Tiyatronun Cadısı’na Mektup

Pinterest LinkedIn Tumblr +

Nalan Özübek’in 5.08.2011’de Aydınlık’ta yayımlanan yazısıdır.

Seninle uzun uzun konuşabilmek istedim bu akşam sevgili Macide Tanır, senin konuşmanı daha doğrusu uzun uzun. Yeniden yaşar gibi anlatmanı kadınlarını, oyunlarını, yaşamını. Hiç bitmeyen mücadeleni anlatmanı istedim. Son yıllarda daha da artan, keskinleşen Atatürk sevgini, Cumhuriyet ve demokrasi sevgini; canını sıkan haberleri, köşe yazılarını eleştirmeni. Anlatmanı istedim bana uzun uzun burada ve dünyada olup bitenleri. Akıl, mantık erdirilemeyen Silivri toplama kampını; çocuklarımın çözmesi beklenen eğitim şifrelerini; duyanı, dinleyeni çılgına çeviren İstanbul projelerini; seçim sonuçlarının değerlendirilemeden, hazmedilemeden şike olayının patlak vermesini; 13 erimizin şehit olmasını; “Sen Kürtçe türkü söyledin, in aşağı” “gösteri”lerini; Norveç’teki azılı sağcının onlarca can almasını; askersiz toplanan “Yüksek” Askeri Şura’yı, daha bir bilsen neleri neleri… Çünkü bilirim, sen hayatın boyunca yaptığın gibi yine sadece doğruyu söylersin, sağduyunla. Bir an bile aklından geçmediği gibi seyirciyi aldatmak sahne üstünde, bizleri de hiç aldatmadın. Nice değer verdiğimiz sanat erbabı, bir “hocaefendi hazretleri”nin vakıflarından ve bizzat elinden taltif edilirken sen, yüzün ve yüreğinin Cumhuriyet aydınlığında onu ilk reddeden oldun. Seni sevmenin gururunu, onurunu büyüttün içimizde. Bizleri hiç aldatmadın… Hep doğru bildiğini, inandığını söyledin, savundun. Başka türlüsü yakışmaz sana zaten; ne sana ne sanatçı Macide’ye ne de çocuk Macide’ye, ki sen hepsini, her zaman bir arada taşıdın. Dünyanın en ünlü yazarlarının acılı kadınlarını, annelerini oynadın, şimdi de ülkemin acılı kadını, benim annem ol, bak öldürülüyorum yavaş yavaş. Anlat bana bunları. İçinden nasıl geliyorsa öyle anlat, hangi kadınının ağzından istiyorsan öyle anlat.

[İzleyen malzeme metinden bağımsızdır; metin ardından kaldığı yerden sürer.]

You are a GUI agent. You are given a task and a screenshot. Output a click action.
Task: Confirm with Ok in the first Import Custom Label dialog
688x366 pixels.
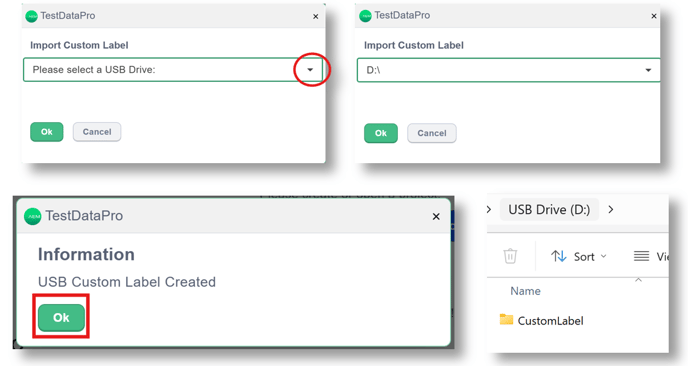[47, 132]
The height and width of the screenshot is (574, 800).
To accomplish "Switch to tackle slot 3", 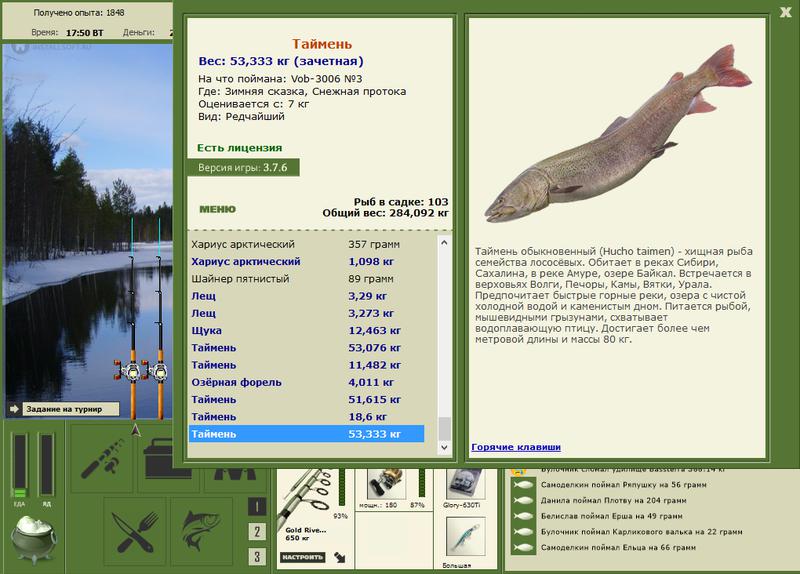I will pos(257,556).
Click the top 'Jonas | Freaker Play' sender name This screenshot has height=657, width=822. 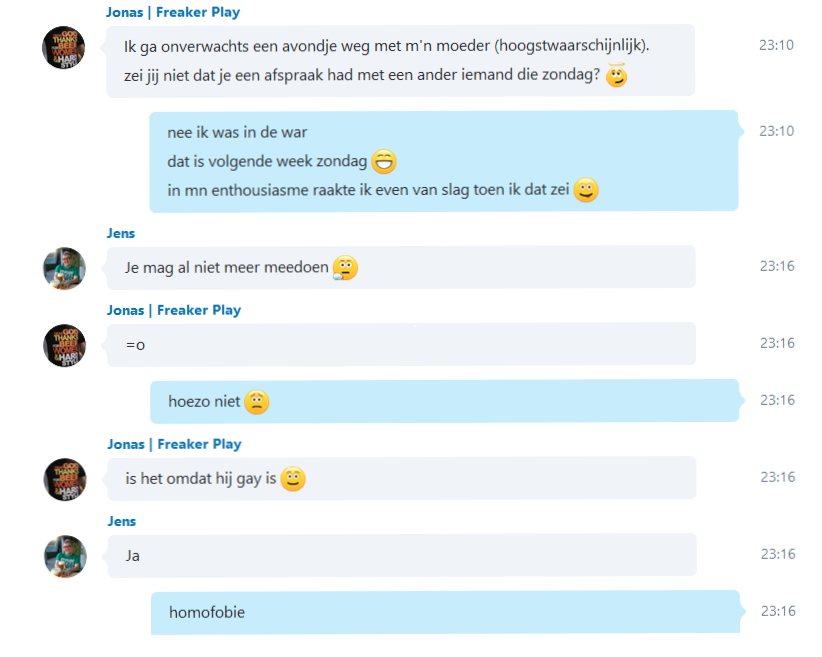point(173,12)
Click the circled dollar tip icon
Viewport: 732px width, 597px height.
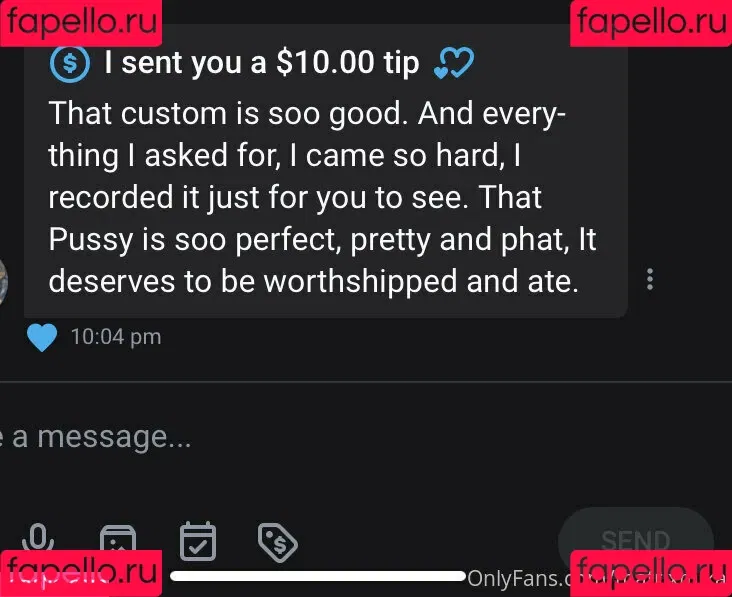70,63
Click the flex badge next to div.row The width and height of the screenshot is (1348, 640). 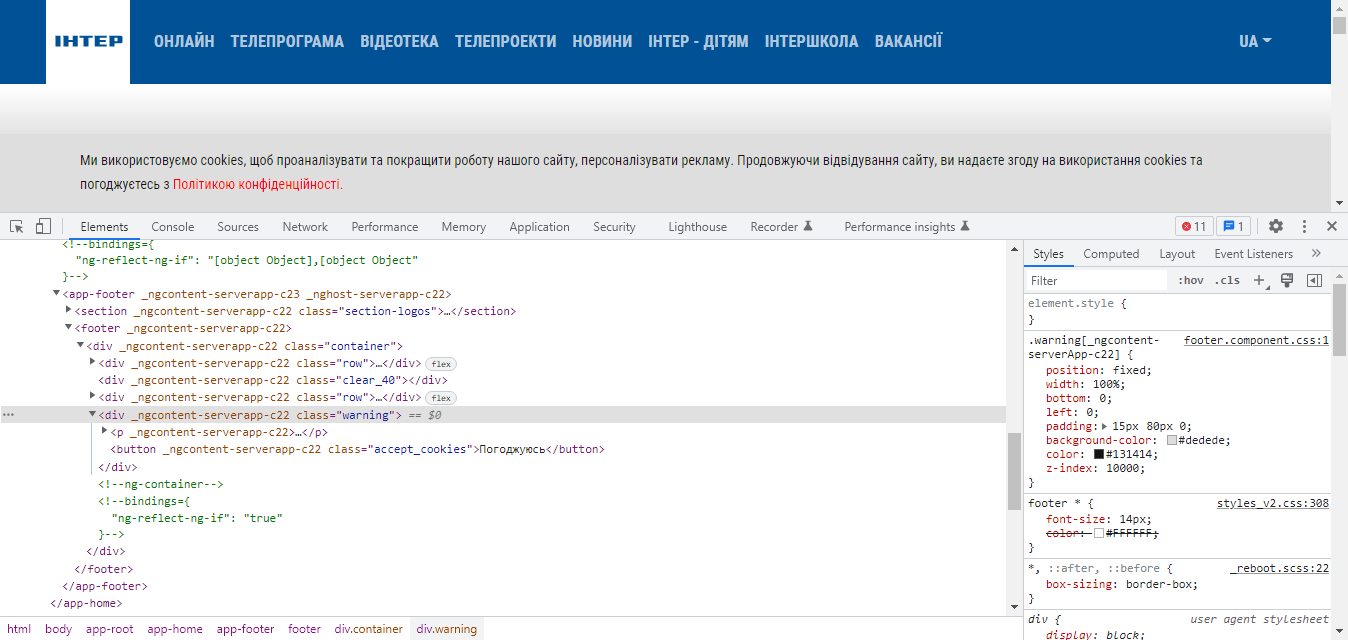pyautogui.click(x=440, y=363)
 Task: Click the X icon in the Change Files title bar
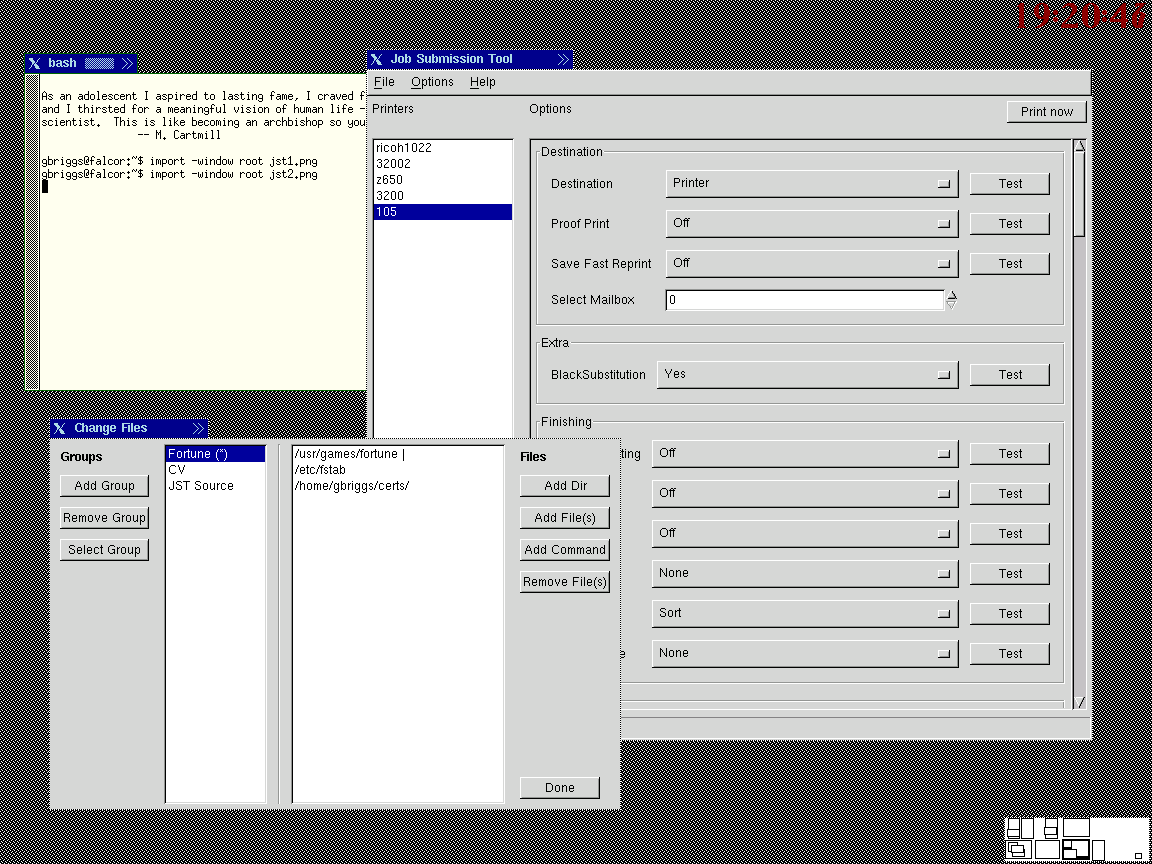pyautogui.click(x=60, y=428)
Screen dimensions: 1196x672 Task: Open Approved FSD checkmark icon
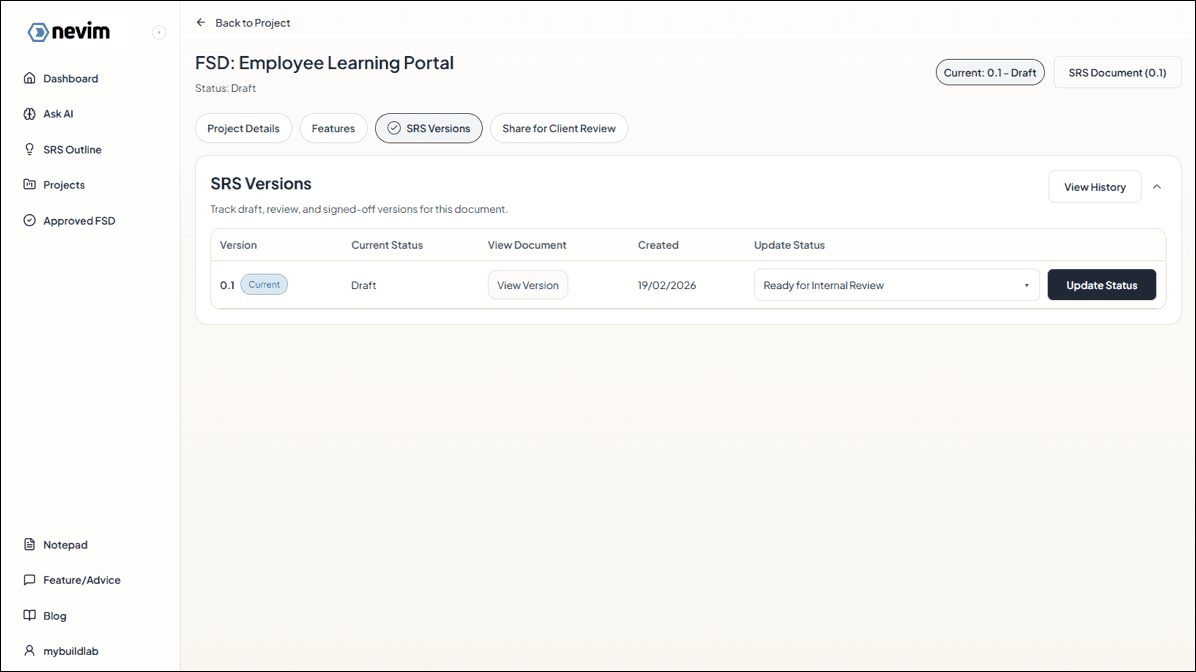point(30,221)
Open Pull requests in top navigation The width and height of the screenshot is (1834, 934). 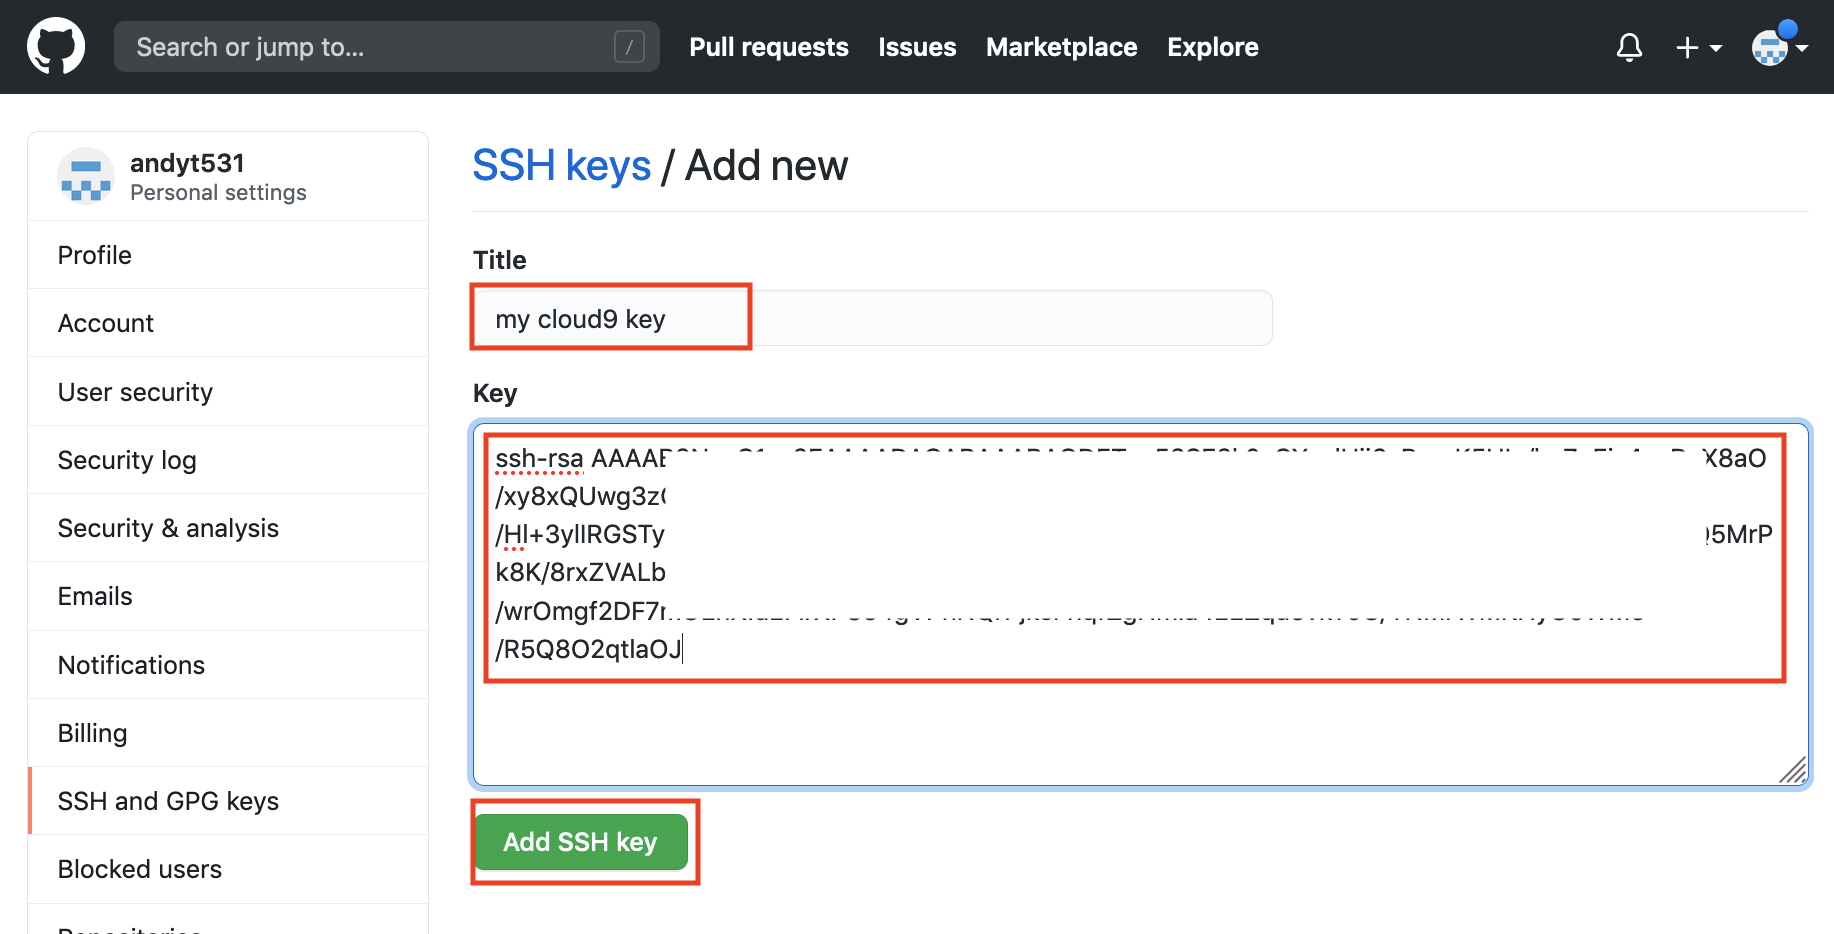(x=768, y=47)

“Oynadığım rollerdeki bütün kadınlar benim en çok sevdiğim ve kendimden daha çok tanıdığım dostlarım oldu. Çünkü insan bir olay karşısında nasıl davranacağını her zaman bilemez ama ben oynadığım kadınlarımın nasıl davranacağını, ne yapacağını, nasıl gülecek, nasıl ağlayacak hepsini ölçtüm, biçtim, hepsini bildim. Onlarla var oldum, onlarla yaşadım.”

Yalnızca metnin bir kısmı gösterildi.